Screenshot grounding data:
Start of Block
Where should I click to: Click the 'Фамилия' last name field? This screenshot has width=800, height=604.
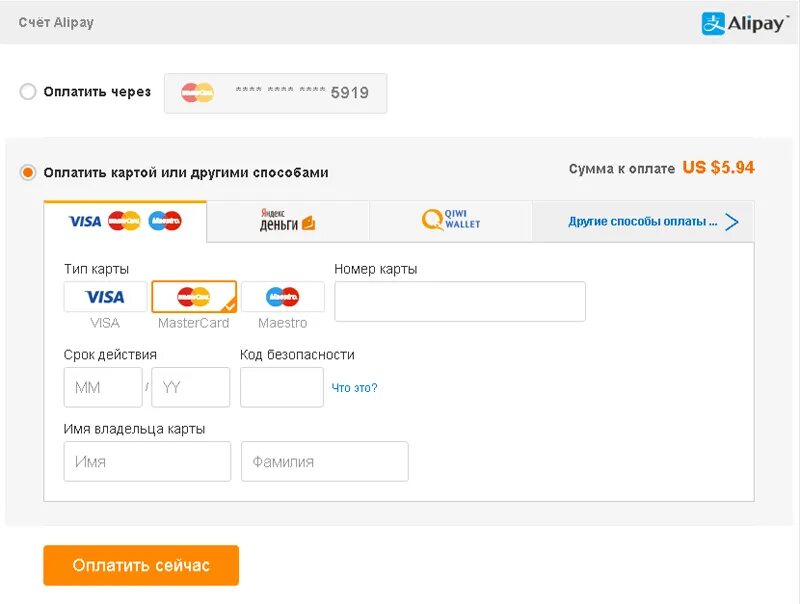(x=325, y=462)
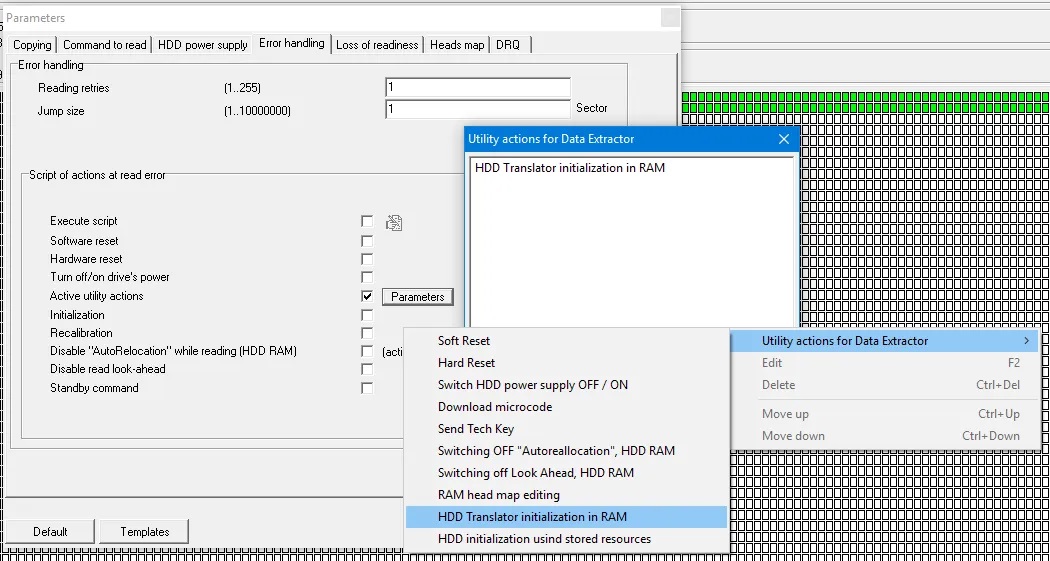Click the Reading retries input field
The height and width of the screenshot is (561, 1050).
point(477,88)
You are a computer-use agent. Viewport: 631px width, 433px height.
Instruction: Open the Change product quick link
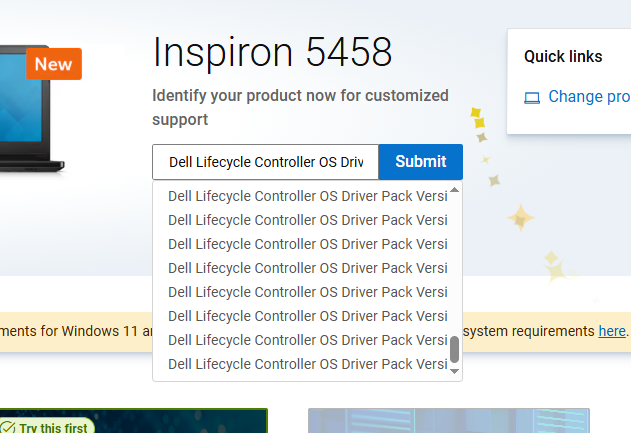pos(589,97)
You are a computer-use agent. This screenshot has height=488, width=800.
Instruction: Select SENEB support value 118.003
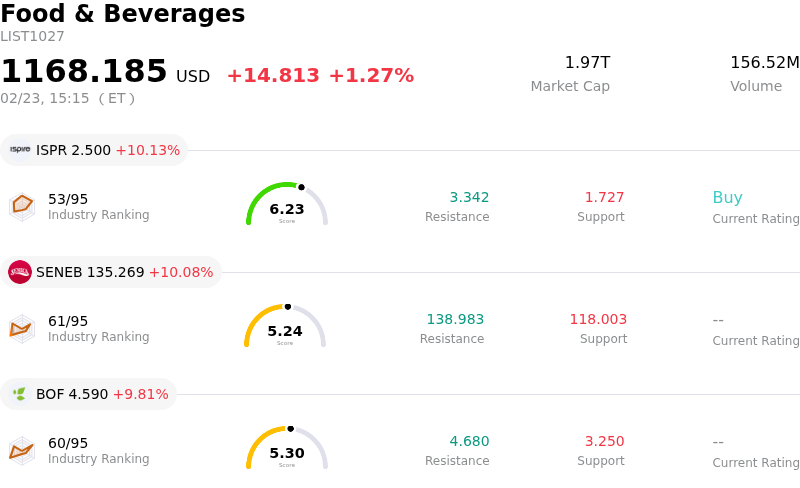pos(598,320)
End of Block
▸ Your goal:
Every entry above is to be copied verbatim, with the pictures removed.

▸ Exercise answer:
Where should I click to: Click the 'Фамилия' last name field? This screenshot has width=800, height=604.
(x=325, y=462)
Click the Reading retries input field
The height and width of the screenshot is (561, 1050).
point(477,88)
You are a computer-use agent. Viewport: 631px width, 433px height.
Instruction: Open the Change product quick link
pos(589,97)
You are a computer-use agent. This screenshot has height=488, width=800.
Instruction: Select SENEB support value 118.003
pos(598,320)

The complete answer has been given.